(Click-target data)
****
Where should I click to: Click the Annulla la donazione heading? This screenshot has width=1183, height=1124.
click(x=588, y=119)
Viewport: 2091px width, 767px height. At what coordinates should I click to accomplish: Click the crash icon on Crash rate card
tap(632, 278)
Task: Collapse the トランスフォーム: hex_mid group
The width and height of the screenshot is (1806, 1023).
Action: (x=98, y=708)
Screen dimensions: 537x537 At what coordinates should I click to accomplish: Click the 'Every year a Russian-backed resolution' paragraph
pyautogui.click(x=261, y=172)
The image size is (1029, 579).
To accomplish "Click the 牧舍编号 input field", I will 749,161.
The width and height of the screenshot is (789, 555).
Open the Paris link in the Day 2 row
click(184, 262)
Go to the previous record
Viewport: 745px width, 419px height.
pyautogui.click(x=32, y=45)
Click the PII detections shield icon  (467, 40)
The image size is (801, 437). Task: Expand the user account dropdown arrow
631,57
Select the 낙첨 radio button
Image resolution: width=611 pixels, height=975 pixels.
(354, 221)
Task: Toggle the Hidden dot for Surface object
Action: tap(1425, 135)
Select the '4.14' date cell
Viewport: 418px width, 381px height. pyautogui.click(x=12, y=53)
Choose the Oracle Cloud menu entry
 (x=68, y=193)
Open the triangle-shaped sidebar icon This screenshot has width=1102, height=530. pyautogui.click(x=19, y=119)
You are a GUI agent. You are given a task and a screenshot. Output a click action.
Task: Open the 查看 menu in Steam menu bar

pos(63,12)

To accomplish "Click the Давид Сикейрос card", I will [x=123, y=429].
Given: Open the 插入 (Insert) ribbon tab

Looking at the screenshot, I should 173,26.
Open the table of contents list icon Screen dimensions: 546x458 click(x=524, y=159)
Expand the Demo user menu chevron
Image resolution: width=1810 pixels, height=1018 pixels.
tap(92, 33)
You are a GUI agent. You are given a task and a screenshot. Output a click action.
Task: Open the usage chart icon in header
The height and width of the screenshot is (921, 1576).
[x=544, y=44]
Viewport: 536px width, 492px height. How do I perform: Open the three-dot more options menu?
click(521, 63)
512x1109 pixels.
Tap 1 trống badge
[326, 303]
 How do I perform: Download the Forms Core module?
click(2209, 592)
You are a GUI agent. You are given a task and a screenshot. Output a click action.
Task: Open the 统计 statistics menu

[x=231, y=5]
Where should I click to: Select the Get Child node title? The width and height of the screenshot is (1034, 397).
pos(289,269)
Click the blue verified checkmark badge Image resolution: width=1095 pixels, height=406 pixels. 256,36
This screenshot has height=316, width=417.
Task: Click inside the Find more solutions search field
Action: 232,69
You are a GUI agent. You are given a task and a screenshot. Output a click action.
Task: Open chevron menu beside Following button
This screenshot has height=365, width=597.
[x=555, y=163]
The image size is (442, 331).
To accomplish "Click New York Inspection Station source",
****
• **Prompt**:
Output every line of the items above as a JSON list of strings, with one string per line and blank lines omitted.

• **Result of this task**:
[
  "Where should I click to: Click the Annulla la donazione heading? This screenshot has width=1183, height=1124.",
  "click(x=588, y=119)",
  "Viewport: 2091px width, 767px height. At what coordinates should I click to accomplish: Click the crash icon on Crash rate card",
  "tap(632, 278)",
  "Task: Collapse the トランスフォーム: hex_mid group",
  "The width and height of the screenshot is (1806, 1023).",
  "Action: (x=98, y=708)",
  "Screen dimensions: 537x537 At what coordinates should I click to accomplish: Click the 'Every year a Russian-backed resolution' paragraph",
  "pyautogui.click(x=261, y=172)",
  "The image size is (1029, 579).",
  "To accomplish \"Click the 牧舍编号 input field\", I will 749,161.",
  "The width and height of the screenshot is (789, 555).",
  "Open the Paris link in the Day 2 row",
  "click(184, 262)",
  "Go to the previous record",
  "Viewport: 745px width, 419px height.",
  "pyautogui.click(x=32, y=45)",
  "Click the PII detections shield icon  (467, 40)",
  "The image size is (801, 437). Task: Expand the user account dropdown arrow",
  "631,57",
  "Select the 낙첨 radio button",
  "Image resolution: width=611 pixels, height=975 pixels.",
  "(354, 221)",
  "Task: Toggle the Hidden dot for Surface object",
  "Action: tap(1425, 135)",
  "Select the '4.14' date cell",
  "Viewport: 418px width, 381px height. pyautogui.click(x=12, y=53)",
  "Choose the Oracle Cloud menu entry",
  " (x=68, y=193)",
  "Open the triangle-shaped sidebar icon This screenshot has width=1102, height=530. pyautogui.click(x=19, y=119)",
  "You are a GUI agent. You are given a task and a screenshot. Output a click action.",
  "Task: Open the 查看 menu in Steam menu bar",
  "pos(63,12)",
  "To accomplish \"Click the Давид Сикейрос card\", I will [x=123, y=429].",
  "Given: Open the 插入 (Insert) ribbon tab",
  "Looking at the screenshot, I should 173,26.",
  "Open the table of contents list icon Screen dimensions: 546x458 click(x=524, y=159)",
  "Expand the Demo user menu chevron",
  "Image resolution: width=1810 pixels, height=1018 pixels.",
  "tap(92, 33)",
  "You are a GUI agent. You are given a task and a screenshot. Output a click action.",
  "Task: Open the usage chart icon in header",
  "The height and width of the screenshot is (921, 1576).",
  "[x=544, y=44]",
  "Viewport: 536px width, 492px height. How do I perform: Open the three-dot more options menu?",
  "click(521, 63)",
  "512x1109 pixels.",
  "Tap 1 trống badge",
  "[326, 303]",
  " How do I perform: Download the Forms Core module?",
  "click(2209, 592)",
  "You are a GUI agent. You are given a task and a screenshot. Output a click action.",
  "Task: Open the 统计 statistics menu",
  "[x=231, y=5]",
  "Where should I click to: Select the Get Child node title? The width and height of the screenshot is (1034, 397).",
  "pos(289,269)",
  "Click the blue verified checkmark badge Image resolution: width=1095 pixels, height=406 pixels. 256,36",
  "This screenshot has height=316, width=417.",
  "Task: Click inside the Find more solutions search field",
  "Action: 232,69",
  "You are a GUI agent. You are given a task and a screenshot. Output a click action.",
  "Task: Open chevron menu beside Following button",
  "This screenshot has height=365, width=597.",
  "[x=555, y=163]",
  "The image size is (442, 331).",
  "To accomplish \"Click New York Inspection Station source\","
]